Entries provided >>
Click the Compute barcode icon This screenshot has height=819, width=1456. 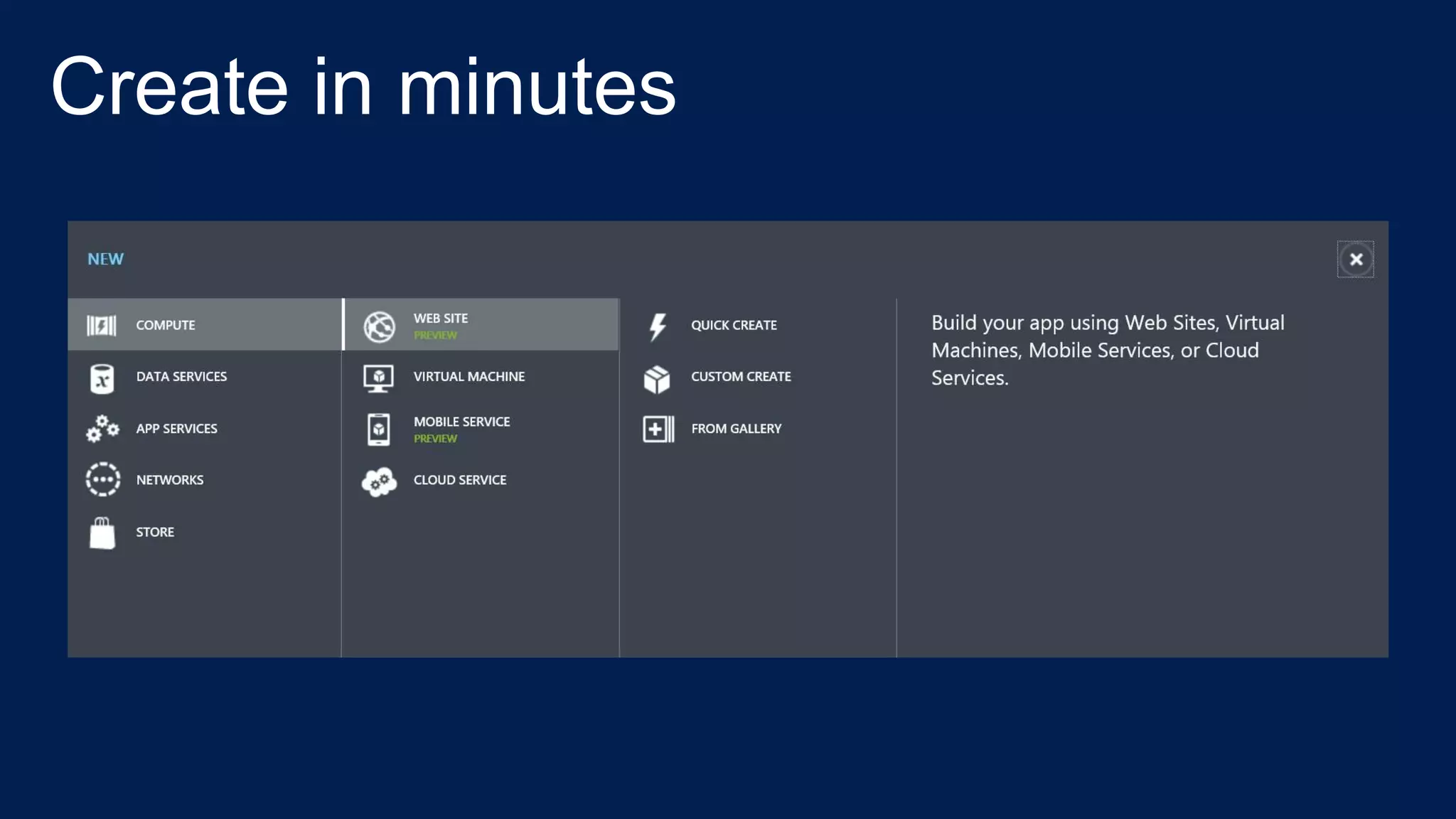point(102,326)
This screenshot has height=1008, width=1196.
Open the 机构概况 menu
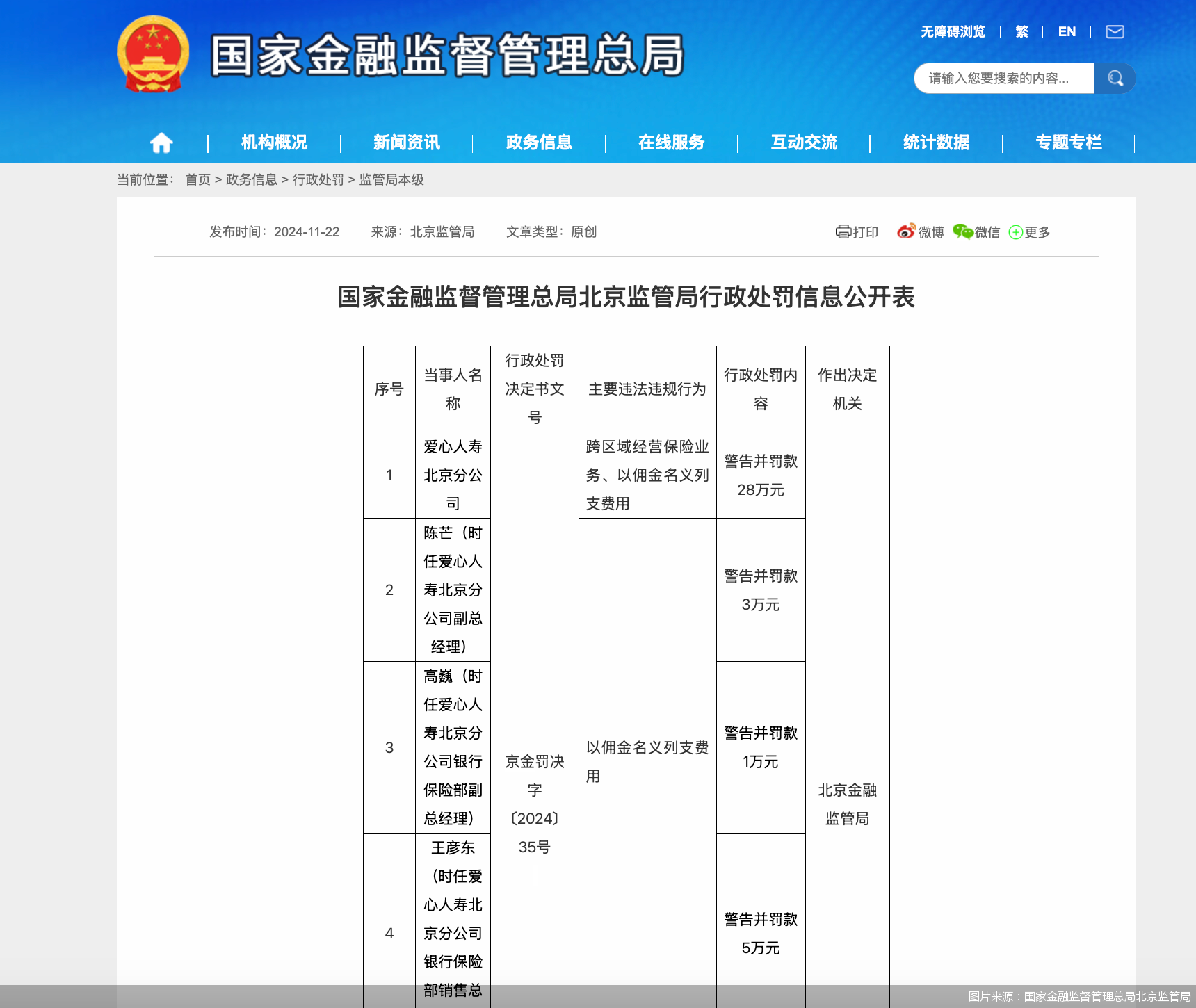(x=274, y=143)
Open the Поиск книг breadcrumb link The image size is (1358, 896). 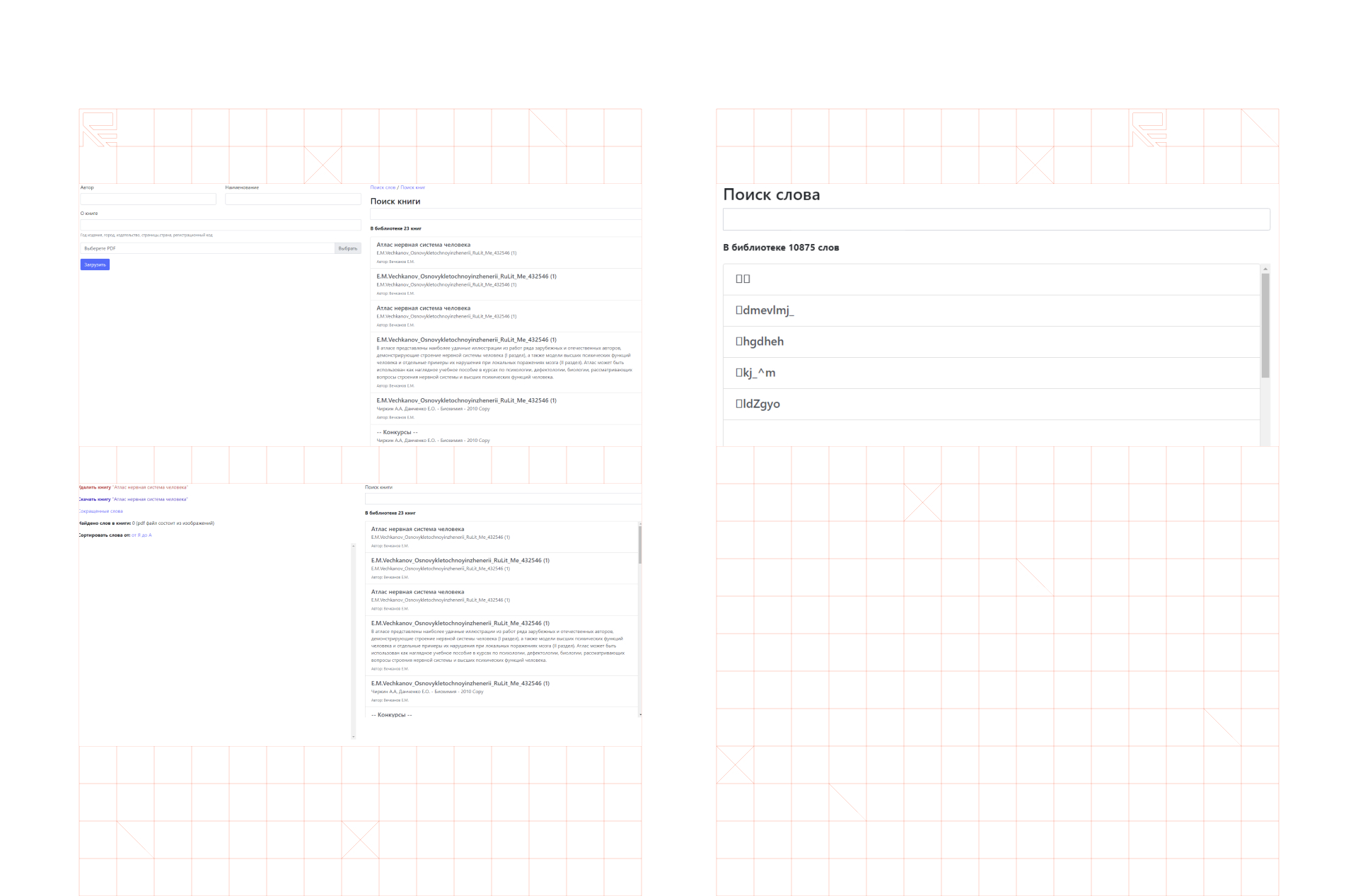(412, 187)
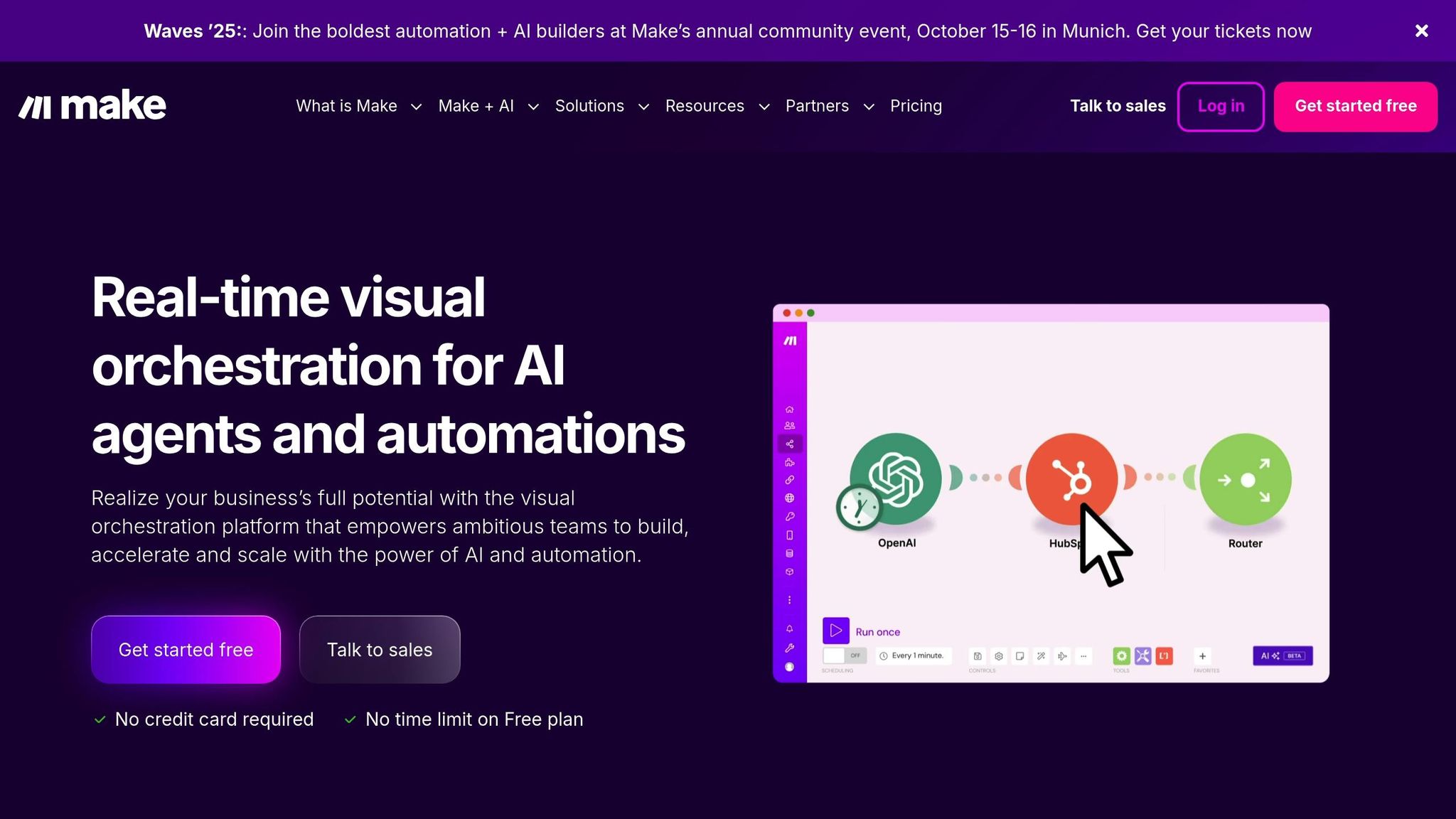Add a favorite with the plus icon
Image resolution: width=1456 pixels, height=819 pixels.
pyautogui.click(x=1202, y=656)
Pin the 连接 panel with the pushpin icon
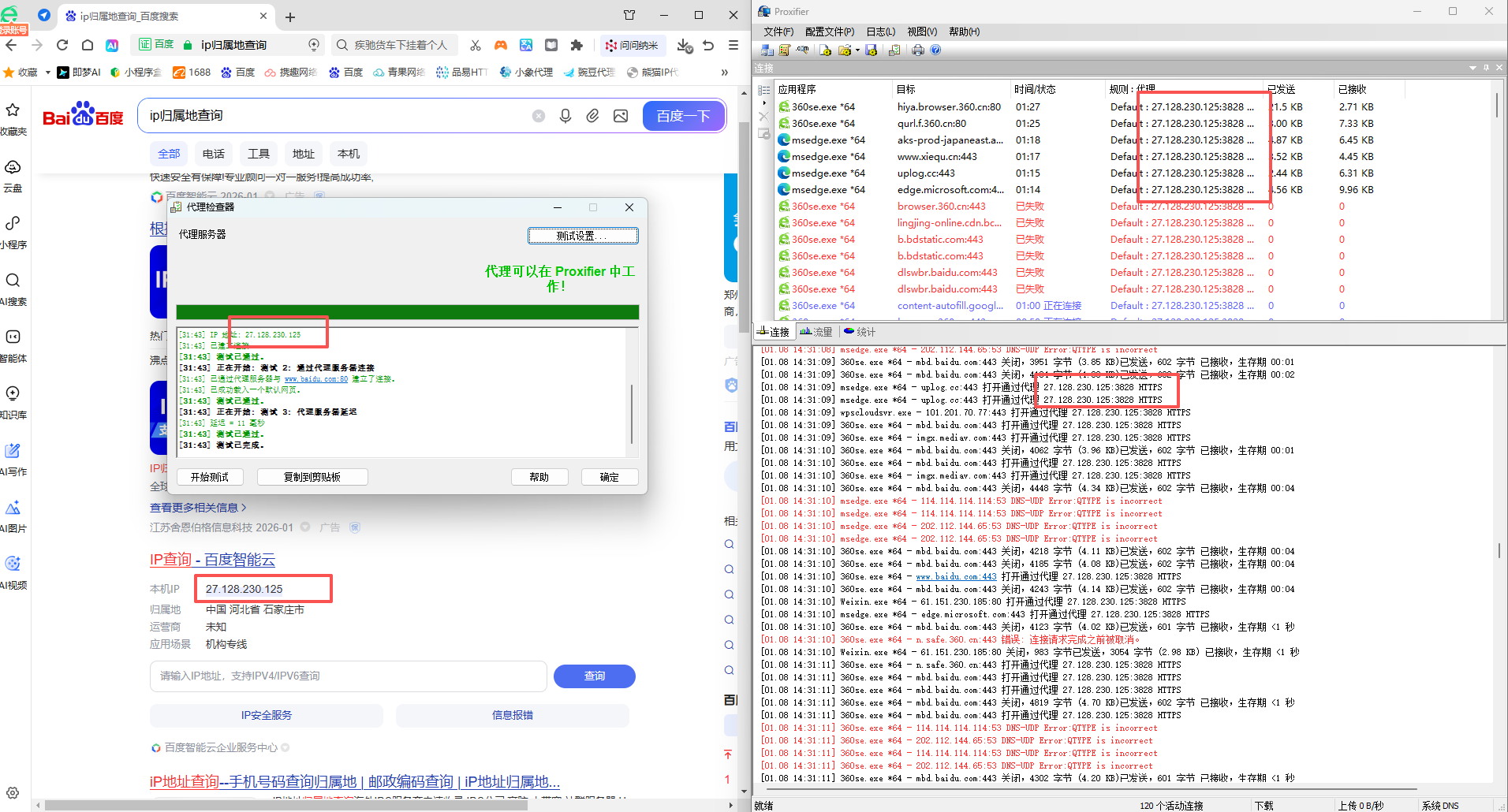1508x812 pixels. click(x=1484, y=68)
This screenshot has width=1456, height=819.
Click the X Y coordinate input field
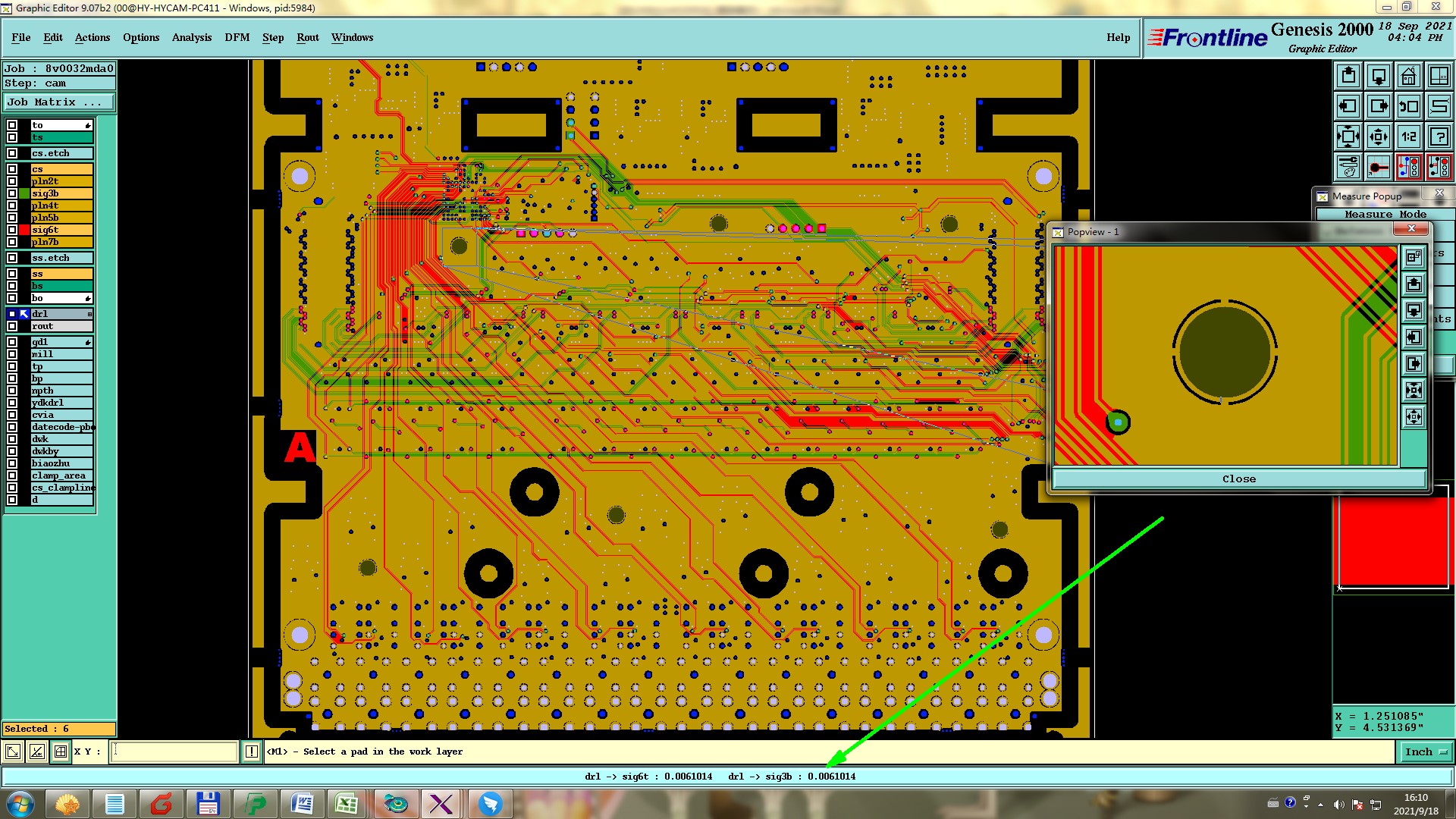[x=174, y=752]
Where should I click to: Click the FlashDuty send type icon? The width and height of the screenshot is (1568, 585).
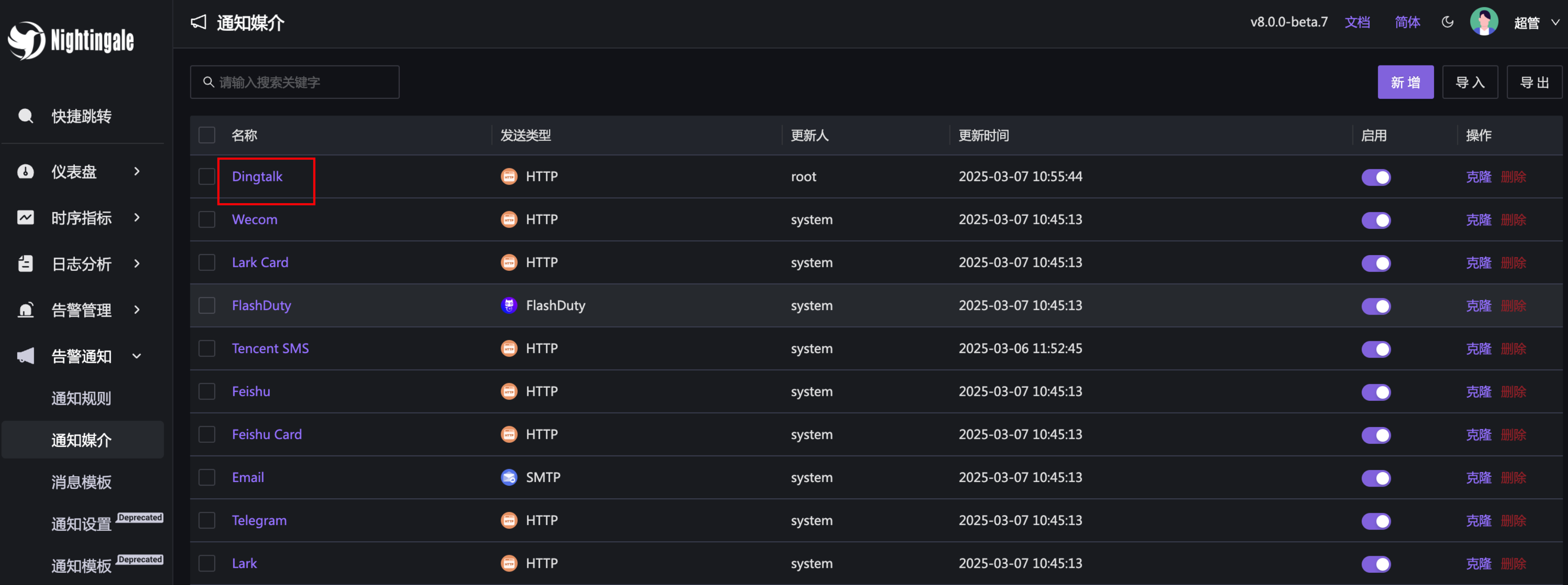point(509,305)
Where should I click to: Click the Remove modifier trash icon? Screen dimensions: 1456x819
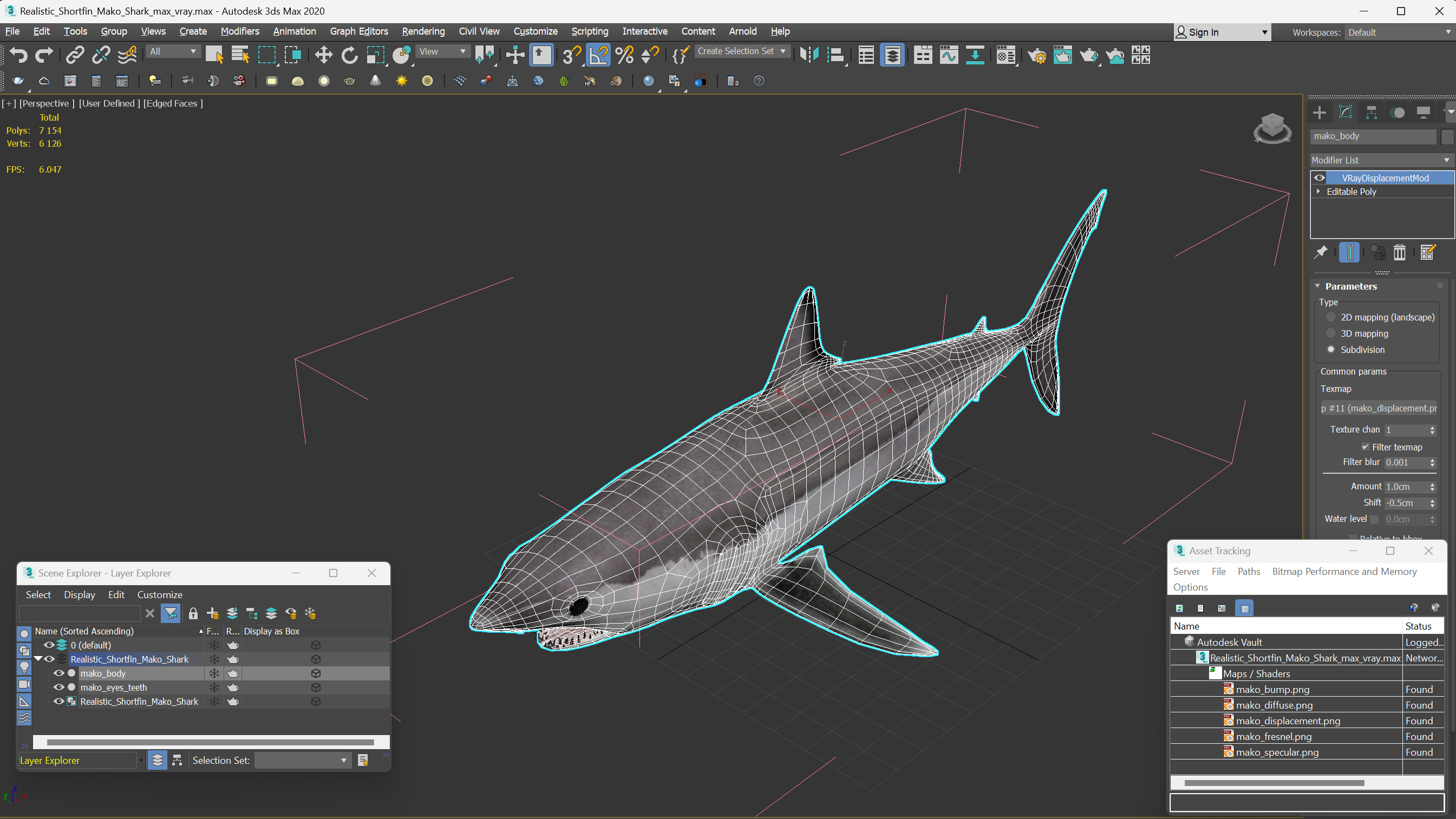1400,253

To do >>
Please transcribe exactly the lines from the one containing "Click the X Y coordinate input field" through the final line of the data, including both, and nothing else. Pictures are to be left out.

Answer to the problem >>
Click the X Y coordinate input field
[x=174, y=752]
Where should I click to: Click the FlashDuty send type icon? The width and height of the screenshot is (1568, 585).
point(509,305)
Where should I click to: Click the Remove modifier trash icon? Screen dimensions: 1456x819
1400,253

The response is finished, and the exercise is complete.